**WHAT YOU ARE ASKED TO DO:** Your task is to copy the lines from the line containing "City Council Chamber" through the end of the listing below, both included, without any pictures.

**SUPPLIED DATA:**

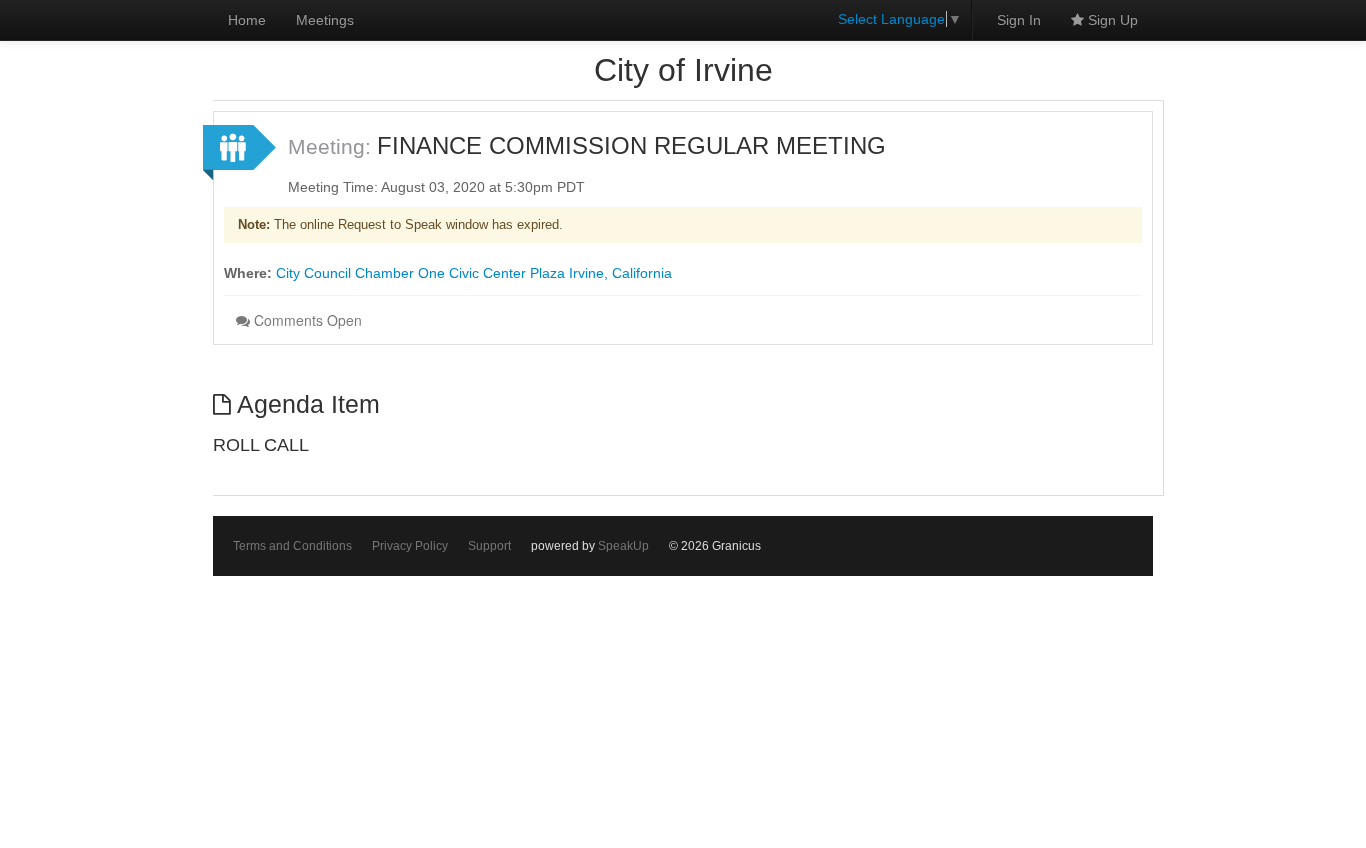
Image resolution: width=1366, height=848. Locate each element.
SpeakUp (623, 546)
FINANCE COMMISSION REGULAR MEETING (631, 145)
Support (489, 546)
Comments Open (306, 320)
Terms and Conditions (292, 546)
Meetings (325, 20)
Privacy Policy (410, 546)
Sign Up (1111, 20)
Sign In (1019, 20)
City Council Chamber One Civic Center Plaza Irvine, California (474, 273)
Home (247, 20)
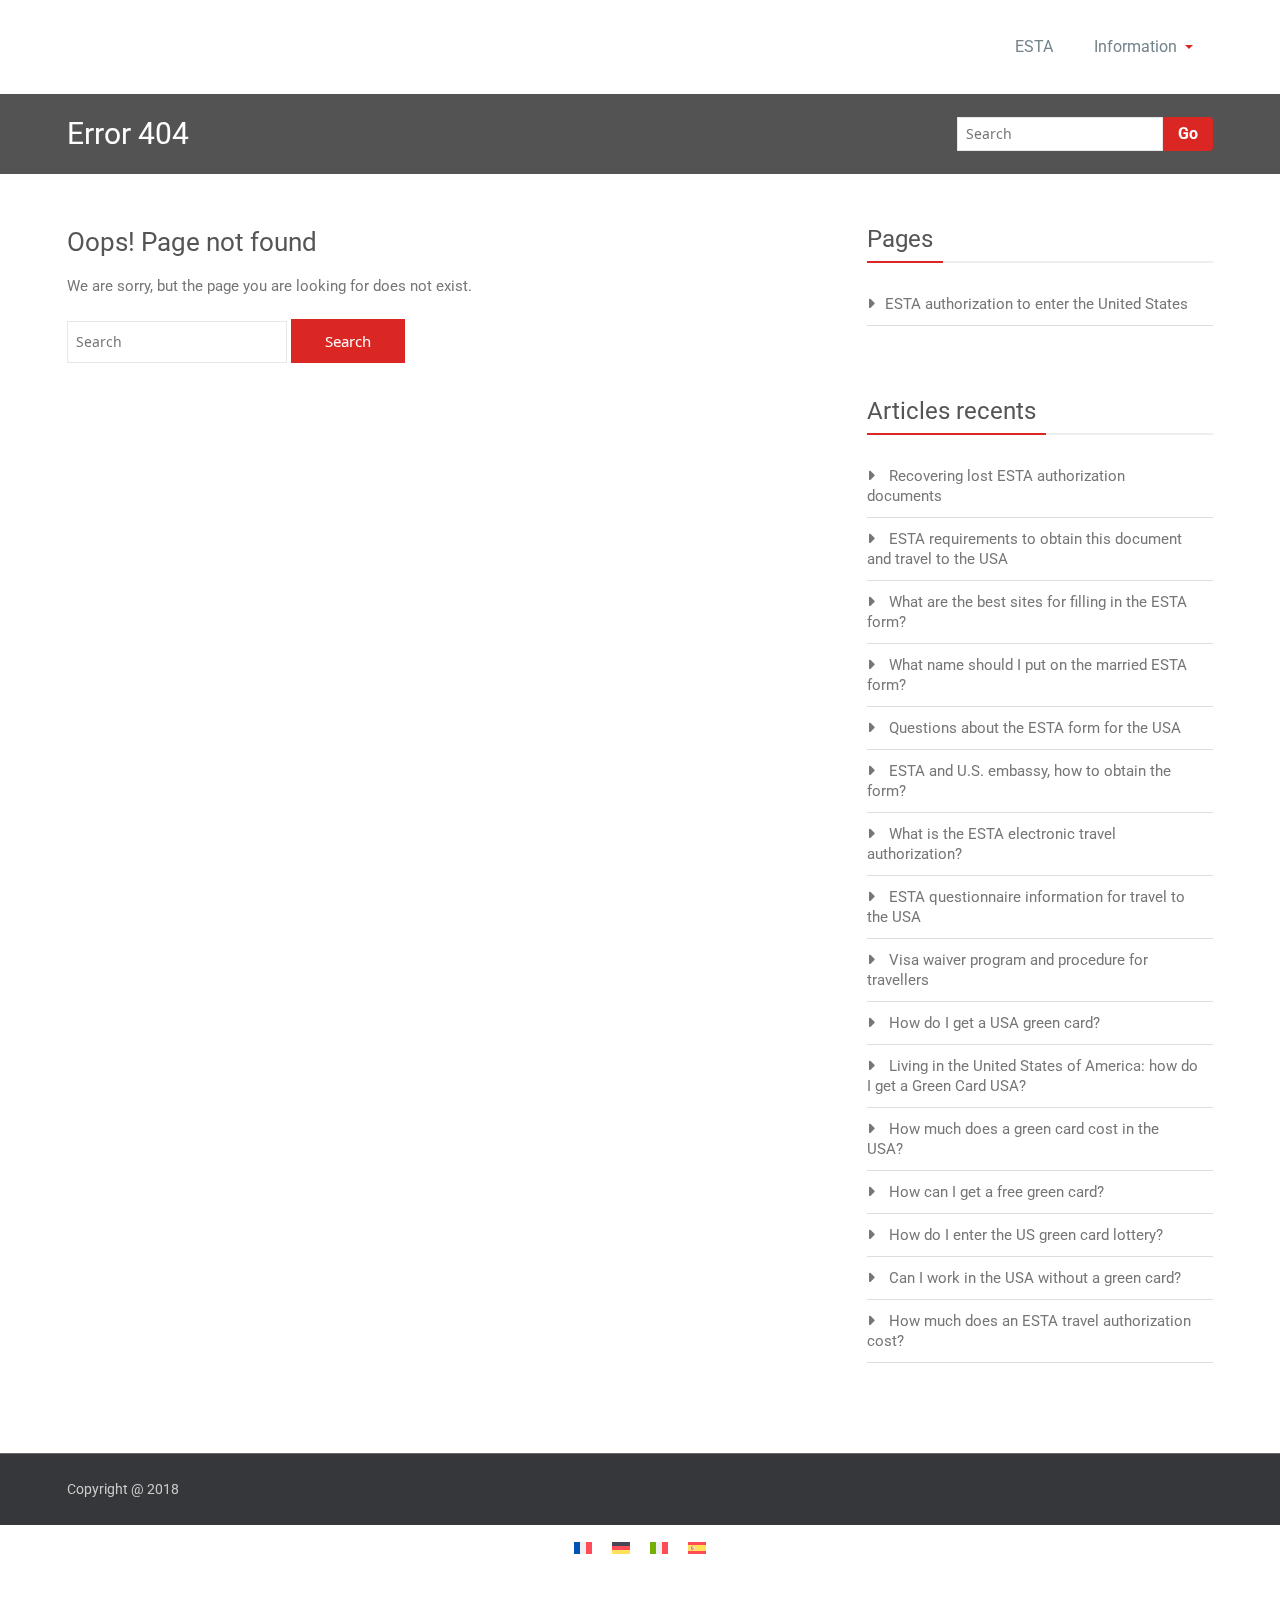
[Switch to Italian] (659, 1546)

**EXERCISE ANSWER:**
City Council Chamber One Civic Center Plaza Irvine, California (474, 273)
Home (247, 20)
[Switch to Italian] (659, 1546)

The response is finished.